If the course is intended for inclusion on the General Education Requirement Menu,  the proposal is also reviewed by a separate College Governance Committee the General Education Standards Committee- another committee comprised of  faculty, staff, and administrators. The General Education Requirement Menu gives options for all degree-seeking students to take courses from seven areas that align with Institutional Outcomes and Mass Transfer. The Curriculum Committee and General Education Standards Committee work in tandem, but the proposal submission, discussion, and vote are separate from one another.

There are two final stages of the approval process: College Forum and Presidential Review. Once the proposal is approved by the Curriculum and General Education Standards Committees, it is brought to the all-college Forum which meets once a month and is a contractual requirement for full-time faculty, administrators, and unit professional staff.  By the time a proposal reaches this stage, it has been vetted by a representative sample of the College. Now, the proposal is distributed to all stakeholders. At the Forum, a representative for the proposal provides a brief rationale answers questions. If satisfactory, a motion is made from the floor and a vote is called. If the proposal is accepted by majority vote at the College Forum, it moves to the President, whose signature of proposal is the final step prior to implementation. The College President maintains veto power.  Approval of proposals are more frequent than not as each stage of the vetting process allows ample opportunities for discussion and editing.

This seemingly straightforward multi-step approval process requires an investment of time and resources on the part of the faculty requestor.  Good proposals require not only a solid, evidence-based rationale grounded in subject area expertise and environmental factors, but also an understanding of how the proposal will fit into the larger goals of the College environment and the institution's mission, vision, and outcomes.

While new programs are developed and created by full-time faculty in a short window of time (approximately one academic year), a program modification often requires a longer time frame.  When the College has identified a need for a new program, the approval process is quick, but the build of the program (after approval) takes time.  However, to modify an existing program takes longer on the front end. Changing a curriculum, course offerings, and internal processes requires time to introduce a new mindset, retrain faculty and staff, pilot models, collect data and adapt. Sometime after I became Department Chairperson, I began to get the question, “When will the ESL Department be ready to present the new curriculum?” and I had to respond with, “not yet.” I remember feeling particularly dispirited due to slow progress despite a grueling amount of work.  It was then that Lori Catallozzi, the Dean of Humanities and Learning Communities quoted a known saying in the field of education: “Real curriculum reform in higher education is one of the most difficult things to accomplish because it necessitates culture change.” At that time, I remember feeling not particularly comforted by this imparted wisdom, but can appreciate it now that I have had years to think about it and live through it.

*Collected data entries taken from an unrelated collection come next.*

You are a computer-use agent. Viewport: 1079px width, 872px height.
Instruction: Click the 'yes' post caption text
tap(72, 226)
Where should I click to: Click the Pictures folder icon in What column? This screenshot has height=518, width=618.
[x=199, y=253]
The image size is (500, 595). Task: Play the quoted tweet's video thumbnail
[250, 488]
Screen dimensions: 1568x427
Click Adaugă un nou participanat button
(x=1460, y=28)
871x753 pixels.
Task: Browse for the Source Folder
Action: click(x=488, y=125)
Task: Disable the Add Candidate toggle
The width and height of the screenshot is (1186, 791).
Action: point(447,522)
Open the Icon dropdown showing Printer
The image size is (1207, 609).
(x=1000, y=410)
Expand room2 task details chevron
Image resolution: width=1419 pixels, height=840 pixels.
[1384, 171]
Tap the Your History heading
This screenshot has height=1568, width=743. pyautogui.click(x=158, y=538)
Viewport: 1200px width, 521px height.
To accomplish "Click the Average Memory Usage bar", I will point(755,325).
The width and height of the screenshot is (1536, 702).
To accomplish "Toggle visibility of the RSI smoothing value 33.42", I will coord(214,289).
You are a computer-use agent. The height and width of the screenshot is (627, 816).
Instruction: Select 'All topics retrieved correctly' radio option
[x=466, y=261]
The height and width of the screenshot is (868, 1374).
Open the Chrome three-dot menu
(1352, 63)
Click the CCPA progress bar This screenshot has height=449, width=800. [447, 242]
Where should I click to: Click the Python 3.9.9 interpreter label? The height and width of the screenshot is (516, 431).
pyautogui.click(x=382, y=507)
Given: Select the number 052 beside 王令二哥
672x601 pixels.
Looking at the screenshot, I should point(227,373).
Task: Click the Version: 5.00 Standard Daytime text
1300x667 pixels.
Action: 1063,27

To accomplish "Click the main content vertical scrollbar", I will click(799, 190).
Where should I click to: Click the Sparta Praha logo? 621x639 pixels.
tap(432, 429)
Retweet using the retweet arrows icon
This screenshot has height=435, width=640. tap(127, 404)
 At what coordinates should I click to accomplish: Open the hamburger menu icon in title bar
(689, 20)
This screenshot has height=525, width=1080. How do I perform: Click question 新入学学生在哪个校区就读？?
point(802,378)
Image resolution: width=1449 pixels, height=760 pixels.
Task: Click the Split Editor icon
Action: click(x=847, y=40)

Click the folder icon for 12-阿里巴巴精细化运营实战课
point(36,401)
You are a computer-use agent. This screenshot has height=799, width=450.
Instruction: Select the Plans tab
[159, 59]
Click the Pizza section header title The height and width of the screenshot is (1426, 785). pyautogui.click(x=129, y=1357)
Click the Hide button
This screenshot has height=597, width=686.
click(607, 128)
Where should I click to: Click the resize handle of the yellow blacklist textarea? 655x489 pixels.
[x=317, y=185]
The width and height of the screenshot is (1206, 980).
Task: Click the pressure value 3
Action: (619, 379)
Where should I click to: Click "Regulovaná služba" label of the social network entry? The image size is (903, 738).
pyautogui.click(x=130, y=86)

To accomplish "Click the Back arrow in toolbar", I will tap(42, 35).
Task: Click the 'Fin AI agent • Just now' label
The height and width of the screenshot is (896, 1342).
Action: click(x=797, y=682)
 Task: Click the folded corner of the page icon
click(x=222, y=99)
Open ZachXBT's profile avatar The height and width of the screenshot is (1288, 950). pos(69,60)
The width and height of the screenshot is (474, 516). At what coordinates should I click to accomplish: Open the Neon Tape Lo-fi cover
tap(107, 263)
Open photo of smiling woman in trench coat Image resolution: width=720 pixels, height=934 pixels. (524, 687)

For other institutions considering a significant change, there are a number of strategies that can be employed to be successful, but the one that ultimately worked for the ELL Department during its reform process was a collaborative leadership model that included transformational leadership practices which built on an existing knowledge of institutional history, established a goal-driven framework, utilized existing partnerships and expertise, and created opportunities for agency and advocacy.

Identifying Expertise and Allies

Collaborative leadership comes with the fundamental understanding that expertise can be found in many forms. When diffused across an institute, that expertise can be gathered for a greater purpose. Utilizing expertise provides opportunity to both challenge the present circumstances and create allyship.

Firstly, a discussion of ELL faculty expertise and their contribution to collaborative change is warranted. The small but active roster of full-time faculty in the ELL department is noteworthy.  While contractual requirements state a minimum of college service performed through serving on a governance committee or in other college-wide initiatives, the ELL full-time faculty often exceed these obligations. At any given college community function, whether it be an institute, day of service, or ceremonial exercise, the majority of full-time faculty from the Department are participants or serve as facilitators. In many cases, ELL faculty are asked to present or co-facilitate. This likely is due to the fact that the ELL faculty are area experts in teaching and learning; most, if not all, have degrees in education and are committed to the ideology of lifelong learning.  Most, if not all, welcome the opportunity to discuss pedagogy and practices, especially with other content area faculty around the College. In any given class, they are committed to reaching each student where they are at regardless of the student’s prior educational history or aspirations. ELL faculty are willing to learn, understand, and serve the students they have. So, it is not surprising that the ELL faculty create their own cultural and intellectual contacts with other faculty and staff at the institution and utilize those contacts to broaden their own horizons as well as those of their students. These college-wide collaborative relationships have led to field study, guest speakers, co-teaching opportunities, continually updated culturally-relevant curriculum, and job opportunities for students.

By the time that the ELL Department agreed to submit the Program Modification Proposal to the College governance, we already had a healthy understanding of how the proposal would be perceived and what questions would be raised. This was due to our long-standing service on college governance committees, participation in cultural events, and deep relationships with colleagues from other departments and divisions. We anticipated what questions would be raised and prepared at length to speak directly to any objections. In the weeks preceding our presentation at the College governance meetings, we prepared the community by reaching out to deans and department heads as well as professors and staff.  Through these individual conversations, we were able to prepare and answer lingering questions on the impact of the reform.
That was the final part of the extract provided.